Co sobie w ogóle myślała? Zwykle nie zachowywała się w taki sposób. Była za mądra, żeby pozwolić namiętności zwyciężyć zdrowy rozsądek i zasady. Ale tej nocy zasady przestały obowiązywać. Od pierwszego wejrzenia zauroczył ją wdziękiem, z jakim się poruszał. Muskułami prężącymi się, kiedy pracował czyszcząc pokład. Zamknęła oczy i cofnęła się do tej chwili. Bez trudu przypomniała sobie, co sprawiło, że pozbyła się rozsądku… i ubrania.

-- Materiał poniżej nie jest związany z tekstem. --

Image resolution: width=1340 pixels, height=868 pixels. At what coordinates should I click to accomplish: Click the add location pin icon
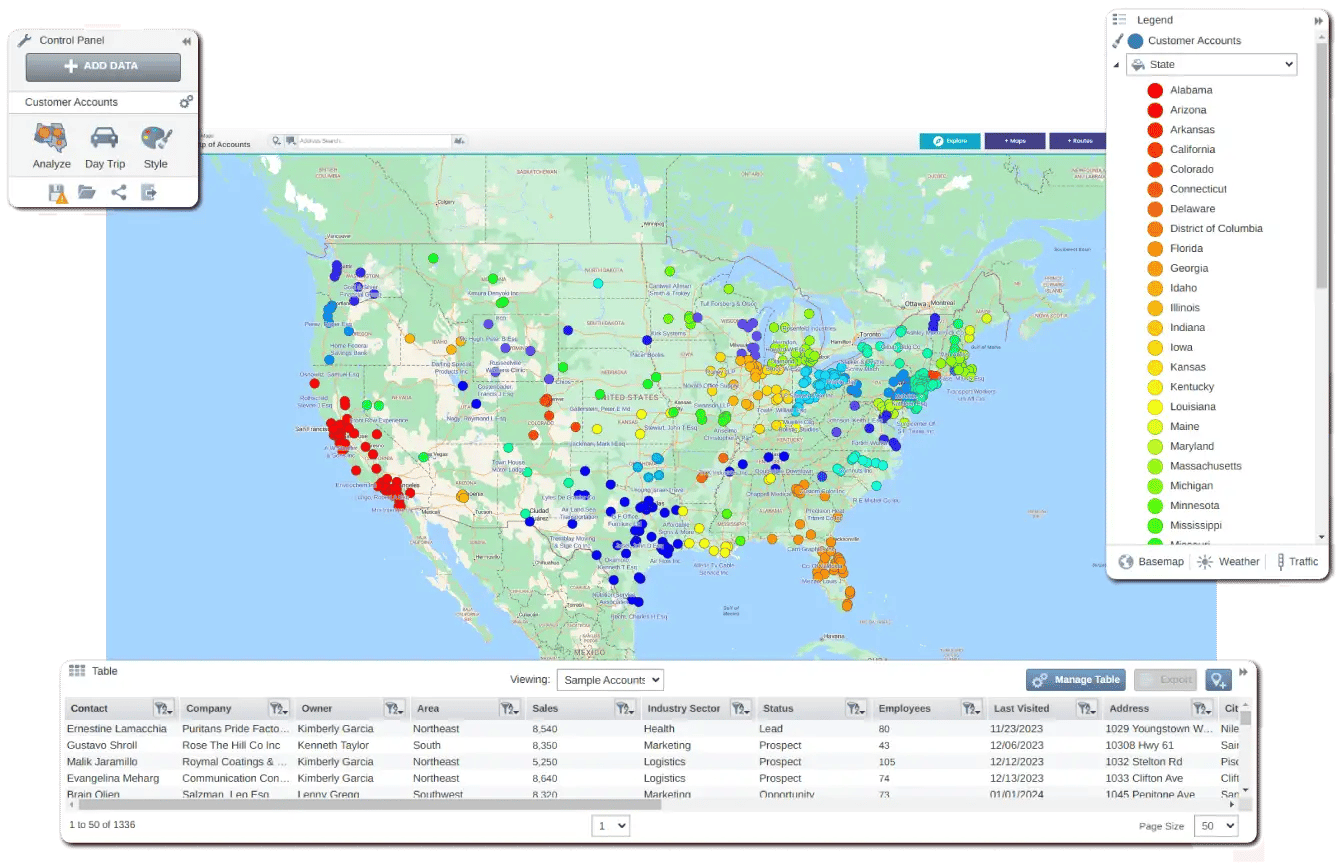1219,679
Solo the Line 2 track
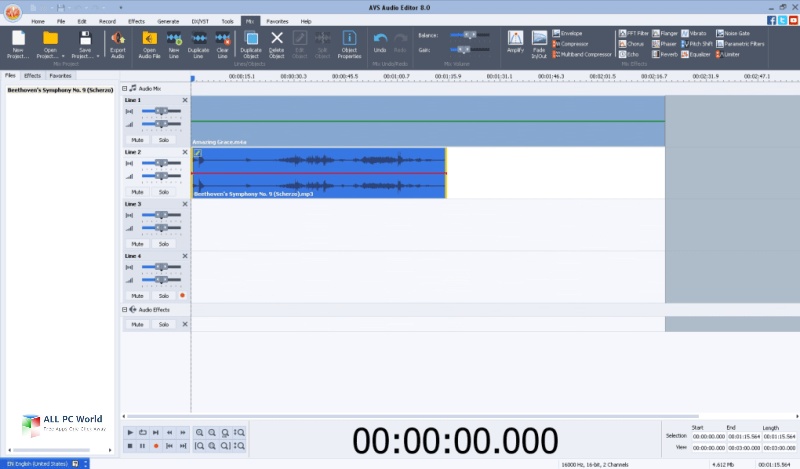This screenshot has height=469, width=800. [163, 192]
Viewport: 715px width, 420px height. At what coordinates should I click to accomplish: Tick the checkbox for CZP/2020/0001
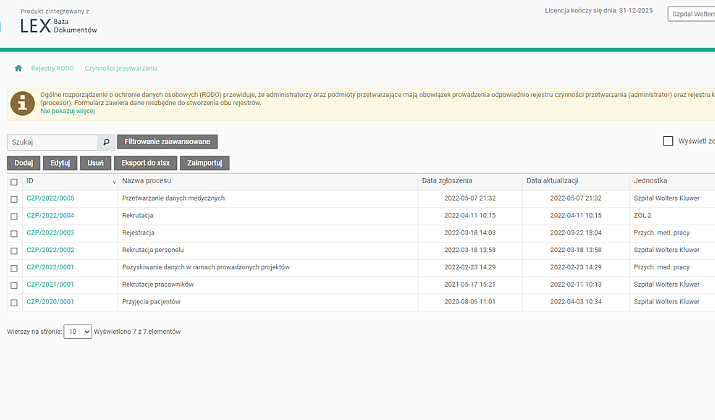tap(14, 301)
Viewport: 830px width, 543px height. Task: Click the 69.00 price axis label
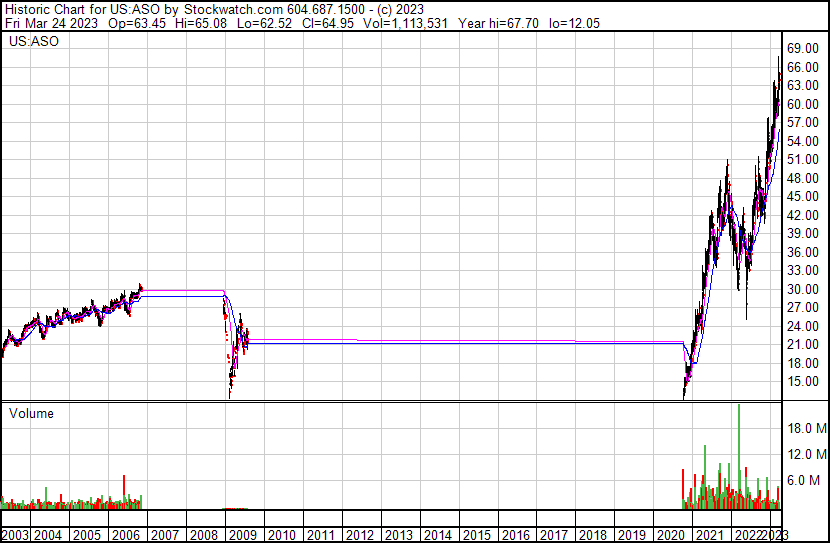coord(801,48)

Od ich przyjazdu na Korfu pogoda nie była jeszcze tak piękna. Nie nazbyt upalna, z lekką bryzą wiejącą od morza. Rachel zjadła właśnie lunch z Alaną. Przyjaciółka wybierała się już na lotnisko, żeby odlecieć do Nowego Jorku. Rachel miała tu zostać i reprezentować rodzinę Holtów na imprezie charytatywnej. To były jej ostatnie wakacje przed ślubem w przyszłym miesiącu. Ostatnia szansa, żeby się wyszumieć, oczywiście w niewinny sposób, zanim zwiąże się z kimś ciałem i duszą na resztę życia.

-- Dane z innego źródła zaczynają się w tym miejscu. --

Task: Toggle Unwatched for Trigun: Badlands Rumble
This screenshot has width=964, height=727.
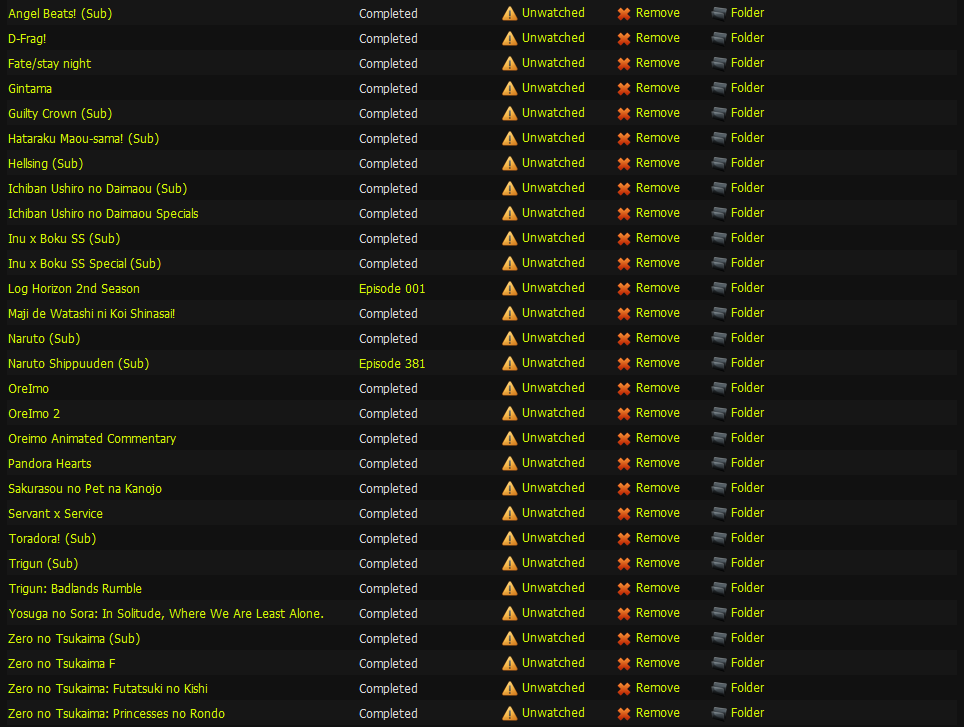Action: coord(553,587)
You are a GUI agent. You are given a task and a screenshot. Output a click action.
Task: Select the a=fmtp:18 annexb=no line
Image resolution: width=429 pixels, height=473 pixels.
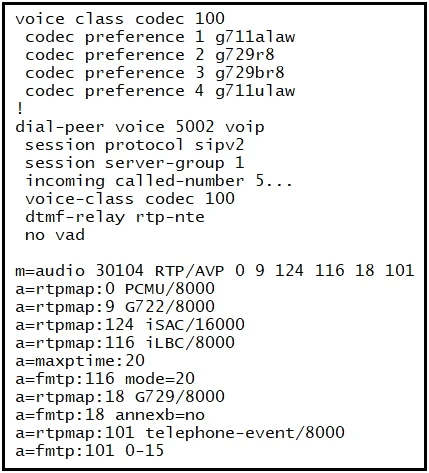pyautogui.click(x=110, y=415)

– Jeszcze jedna para butów? – Alana wskazała ręką na niewielki butik po drugiej stronie wyłożonej jasnym kamieniem ulicy.

– Raczej nie. – Rachel patrzyła w stronę statków i jachtów zacumowanych w porcie.

– Źle się czujesz?

– Może – roześmiała się.

– Chodzi o ślub, prawda?

– Niestety, kiedyś musi nastąpić. Zdecydowaliśmy się sześć lat temu, zaraz potem zaręczyliśmy się. Datę mamy ustaloną od jedenastu miesięcy. Więc…

– Zawsze możesz się rozmyślić.

– Nie, nie mogę… Wyobrażasz to sobie? Ten ślub będzie towarzyskim wydarzeniem roku. Yan przejmie w końcu firmę Holtów. Mój ojciec zyska w nim syna, a obaj tego pragną.

– A czego pragniesz ty?

Rachel od dawna już nie zadawała sobie tego pytania.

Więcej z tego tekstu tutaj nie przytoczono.